Kopi Luwak Made From Civet Poop Now Available at Cafe di Organo
Kopi luwak beans. | McKay Savage
It's 7 a.m., you're still groggy, and you run into your favorite coffee shop to get a big, steaming cup of the good stuff. More than likely the barista can tell you just where those beans came from. But we bet a civet's poop wasn't the answer you were looking for. That's exactly what kopi luwak, or civet coffee, is. and it's now available at Cafe di Organo (1221 Locust Street; 314-678-2000).
Kopi luwak is made from beans that have been eaten and pooped out by the Asian palm civet, a small mammal that's sort of like a weasel or a mongoose. The civets' digestive tract ferments the beans. At Cafe di Organo, the beans are brewed using its usual siphon method.
"People's reactions have been mixed. Some people like it, some people...not so much. It's not necessarily for everyone," Cafe di Organo barista J.C. Gatmaitan tells us. "It's an acquired taste."
W. Djatmiko via Wikimedia Commons A civet.
Gatmaitan says kopi luwak is interesting because though the beans themselves are pretty dark, it produces a fairly light cup of coffee that is full-bodied but with very low acidity.

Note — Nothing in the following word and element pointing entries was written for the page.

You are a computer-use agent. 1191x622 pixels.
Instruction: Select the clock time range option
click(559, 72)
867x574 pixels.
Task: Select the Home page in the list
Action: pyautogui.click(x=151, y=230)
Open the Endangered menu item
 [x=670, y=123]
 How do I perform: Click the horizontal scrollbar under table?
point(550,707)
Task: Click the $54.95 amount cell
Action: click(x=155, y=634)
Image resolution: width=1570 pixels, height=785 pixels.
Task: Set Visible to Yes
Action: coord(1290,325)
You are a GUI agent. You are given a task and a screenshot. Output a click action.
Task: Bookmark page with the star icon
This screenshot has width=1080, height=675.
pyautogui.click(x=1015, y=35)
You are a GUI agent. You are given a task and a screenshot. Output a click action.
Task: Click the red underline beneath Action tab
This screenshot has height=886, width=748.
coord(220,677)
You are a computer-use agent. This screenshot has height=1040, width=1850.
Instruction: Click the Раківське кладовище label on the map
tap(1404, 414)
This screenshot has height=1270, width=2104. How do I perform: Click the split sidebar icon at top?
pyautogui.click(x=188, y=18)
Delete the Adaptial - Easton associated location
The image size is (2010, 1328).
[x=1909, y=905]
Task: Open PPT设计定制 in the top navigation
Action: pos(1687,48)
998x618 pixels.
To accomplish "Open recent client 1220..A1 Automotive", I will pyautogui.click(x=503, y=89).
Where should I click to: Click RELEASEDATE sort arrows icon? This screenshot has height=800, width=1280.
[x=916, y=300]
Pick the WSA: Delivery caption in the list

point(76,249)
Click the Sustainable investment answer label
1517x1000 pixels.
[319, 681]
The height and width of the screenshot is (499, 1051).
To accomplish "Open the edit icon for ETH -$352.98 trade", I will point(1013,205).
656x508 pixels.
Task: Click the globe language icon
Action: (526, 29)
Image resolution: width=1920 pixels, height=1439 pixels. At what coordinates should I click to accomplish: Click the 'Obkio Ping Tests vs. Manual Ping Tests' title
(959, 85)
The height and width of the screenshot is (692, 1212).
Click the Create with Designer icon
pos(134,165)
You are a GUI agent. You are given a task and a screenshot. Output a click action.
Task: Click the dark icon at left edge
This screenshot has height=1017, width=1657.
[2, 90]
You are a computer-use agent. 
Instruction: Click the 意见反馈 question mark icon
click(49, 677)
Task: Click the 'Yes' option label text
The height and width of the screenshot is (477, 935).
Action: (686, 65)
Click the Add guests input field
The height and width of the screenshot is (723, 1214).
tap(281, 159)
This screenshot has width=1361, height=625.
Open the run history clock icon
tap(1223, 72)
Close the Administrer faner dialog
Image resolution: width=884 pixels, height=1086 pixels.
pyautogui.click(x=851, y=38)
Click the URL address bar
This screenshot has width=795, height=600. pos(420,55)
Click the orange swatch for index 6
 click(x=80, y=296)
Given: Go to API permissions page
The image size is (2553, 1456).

Cafe di Organo wanted to offer something nobody else had. As far as we can tell, it's the only place in St. Louis you can get the specialty.
For obvious reasons, kopi luwak is pretty rare and very expensive -- a pound of beans can run upward of a few hundred dollars, so one "shot" of kopi luwak at Cafe di Organo is $15. There is a bit of an animal-rights problem, though. On some farms in Southeast Asia, the civets are confined in cages in pretty bad conditions. Even the guy who introduced kopi luwak to the West is now calling for a boycott of the unusual coffee.
Gatmaitan says not that many people have shelled out for the shot, but a lot of customers have sampled it. Cafe di Organo just added "the world's most expensive and rarest coffee" in March, but it will be on the menu for the foreseeable future. Let us know if you try it.